ID:155615
 
Memory leaks, real? or fiction? I'm kidding. I know they're real. Now what exactly are they and how can they be stopped?

For one, I've noticed that in some games dream seeker starts off using about 70,000K or so to begin with, and many many hours later (like 10+) can turn into almost 700,000. Is this just how byond is or is it coding error? If it is actual error, which it probably is, what exactly would you look for when fixing it?
It's possible that Dreamseeker/Dreamdaemon is leaking memory, but in practice this is a programming mistake.

Creating objects and never deleting them or letting them be garbage collected will cause a 'memory leak'. For example, the following DM leaks memory (Assuming there's a tile at 1,1,1):

mob/verb/test()
spawn()
while(1)
new /obj(locate(1, 1, 1))
sleep()


That's because it's creating /objs, and while they're still in the world they won't be deleted.

Other potential places you can make similar mistakes are adding things to lists and never removing them (either by letting the list get deleted or explicitly removing them), or having strings that keep growing. Those two are effectively bounded because there is a list and string size limit (I think?)
In response to Jp
Most data types in DM are references, and most references have a limit of around 16 million. (A small few have lower bounds of 64K but for the most part that has been increased.) But even within a 64K limit you can run into trouble by not letting objects get deleted.

One thing I see a lot is that people will assign a list var to an obj or a mob, thinking nothing of it, but they'll initialize that list at compile-time--so that every time the object is created, a copy of the list is created as well.

The server has a few caches it uses for icon operations, but in principle those should never get that big. The client has caches it uses for icons that it is displaying, but it has a garbage collector that will unload those icons after a while.

Lummox JR
In response to Jp
Jp wrote:
Other potential places you can make similar mistakes are adding things to lists and never removing them (either by letting the list get deleted or explicitly removing them), or having strings that keep growing. Those two are effectively bounded because there is a list and string size limit (I think?)

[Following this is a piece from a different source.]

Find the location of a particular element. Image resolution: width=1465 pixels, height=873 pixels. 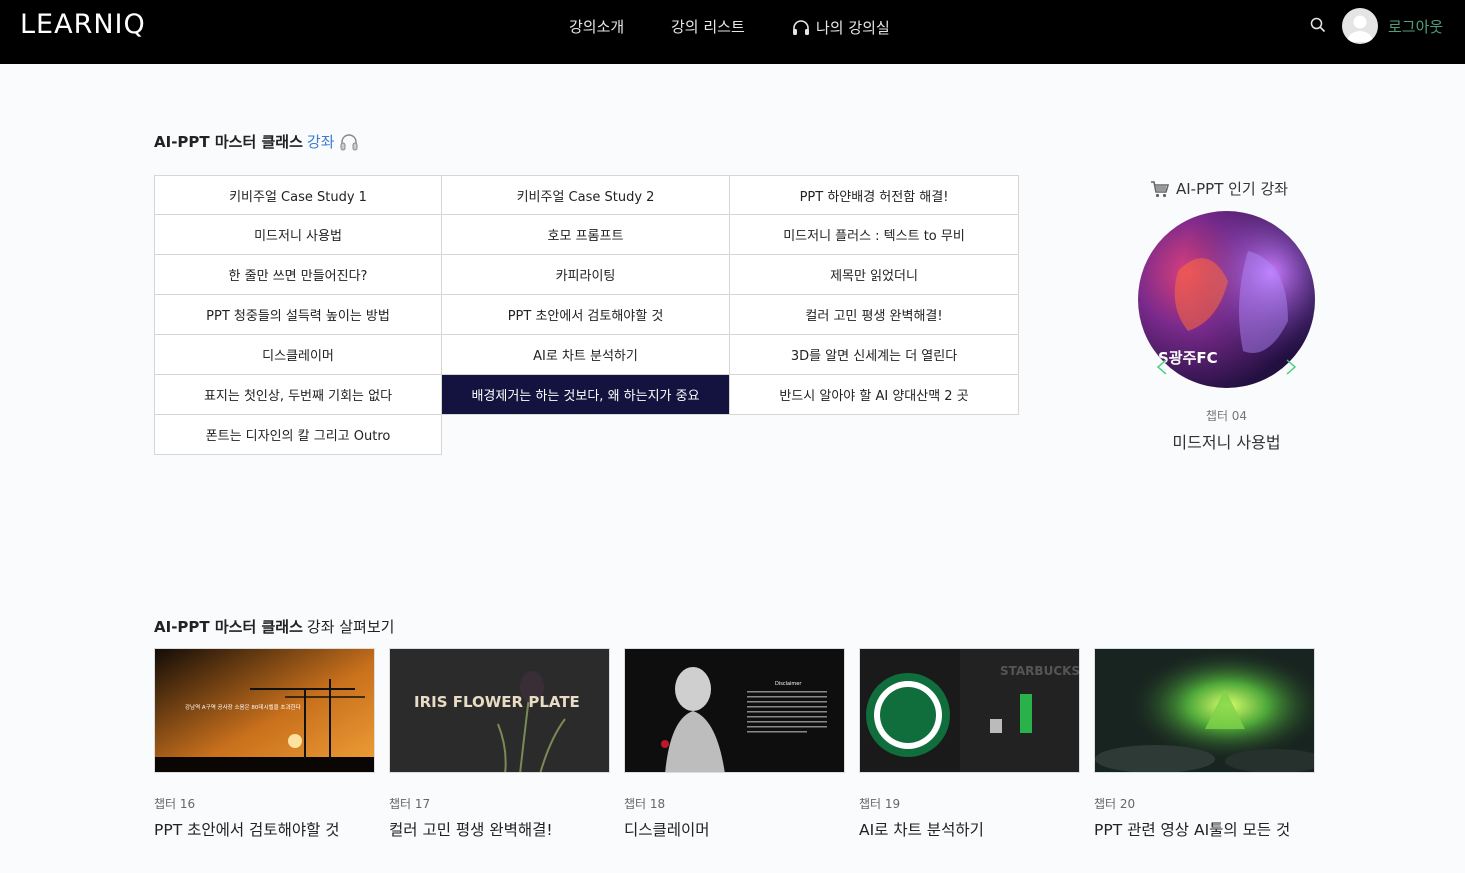

lecture-item: 키비주얼 Case Study 1 is located at coordinates (298, 195).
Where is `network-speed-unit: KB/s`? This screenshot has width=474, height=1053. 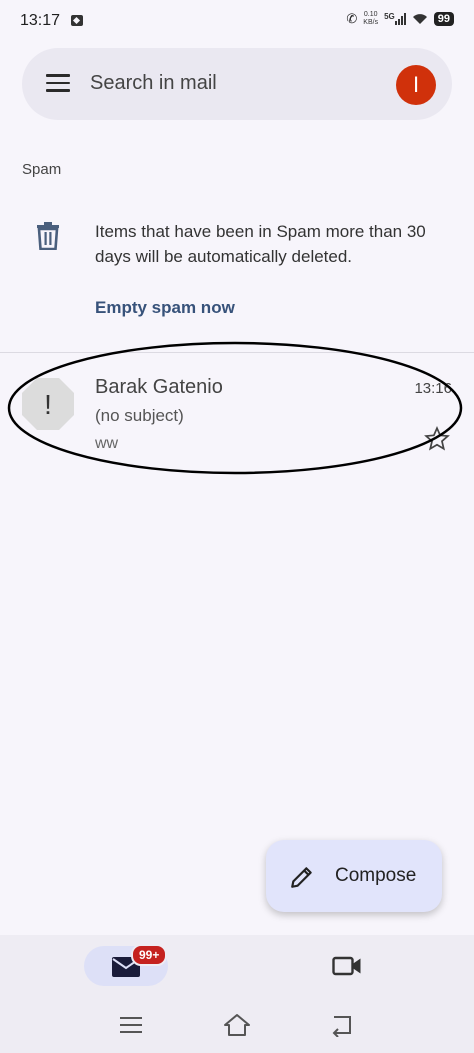
network-speed-unit: KB/s is located at coordinates (371, 22).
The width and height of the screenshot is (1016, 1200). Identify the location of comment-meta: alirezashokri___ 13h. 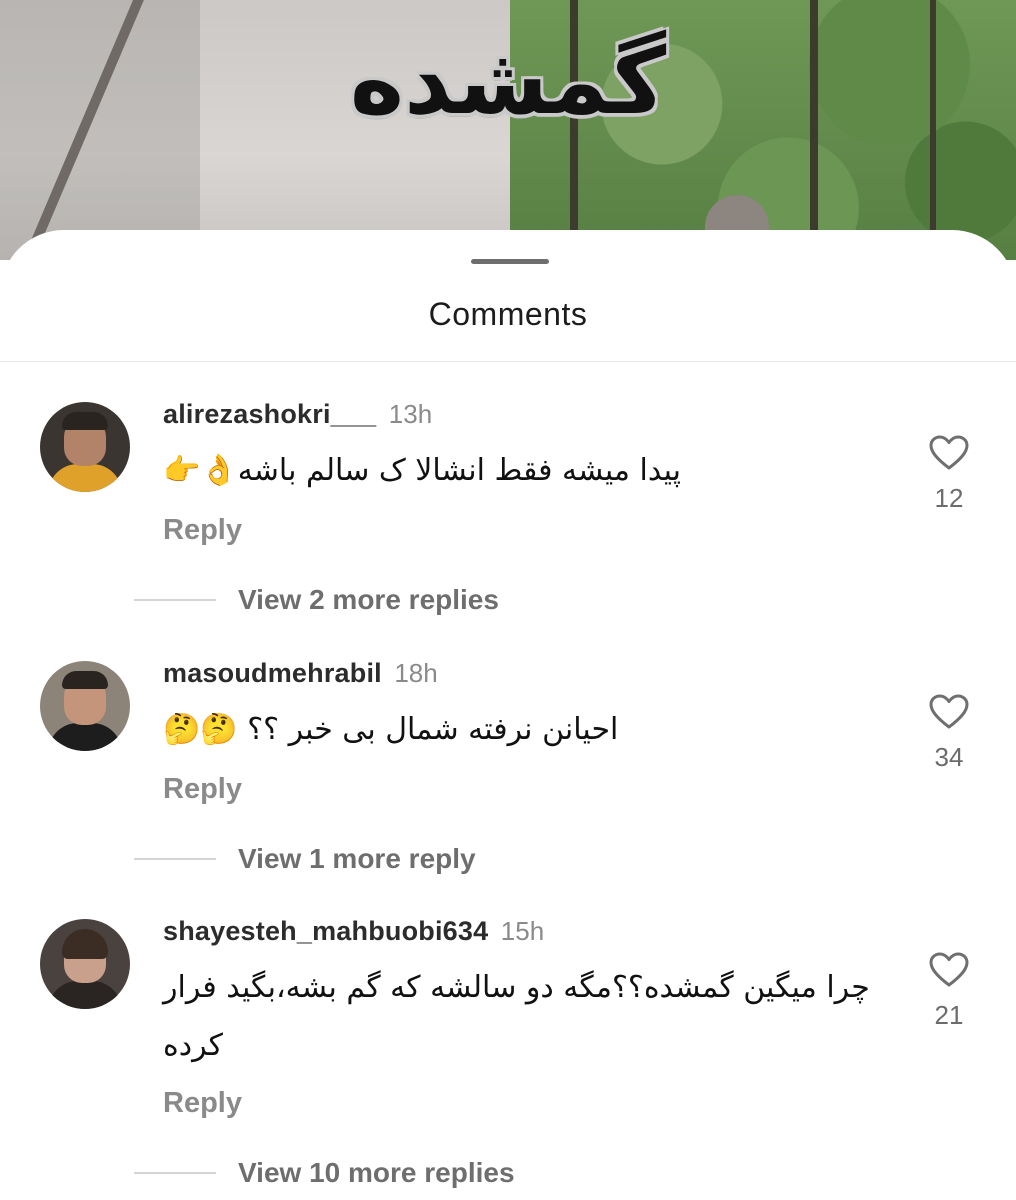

This one sounds more likely.

Thanks, both of you. I think I have a few ideas of where there might be problems. To remedy would lists created in verbs need to be deleted? Or do the things put in the list need to be removed from the list instead of just deleted while in it?
In response to VcentG
If you create a list during a verb and it's only around temporarily, then the list will be deleted on its own when the verb ends, and the references to everything in it will be decremented. For example, this will never leak:

mob/proc/NoLeak()
var/list/L = list(src, loc)
for(var/item in L) src << L


The list has a reference count of 1 when the proc ends, and the proc ending will reduce that to 0. The reference counts of src and loc will also be reduced. No leak.

This will leak:

mob/proc/Leak()
var/list/L1 = list(0)
var/list/L2 = list(0)
L1[1] = L2
L2[1] = L1


Both lists now contain a reference to each other. When the proc ends, L1 and L2 are still referenced, so they will continue to exist. Even though nothing else in the world references them except each other, BYOND can't detect this kind of cycle and so it just leaves them alone. They'll persist until you reboot the server, or until you locate() one of them with a reference and delete it (or in this case, empty it, either of which will break the cycle).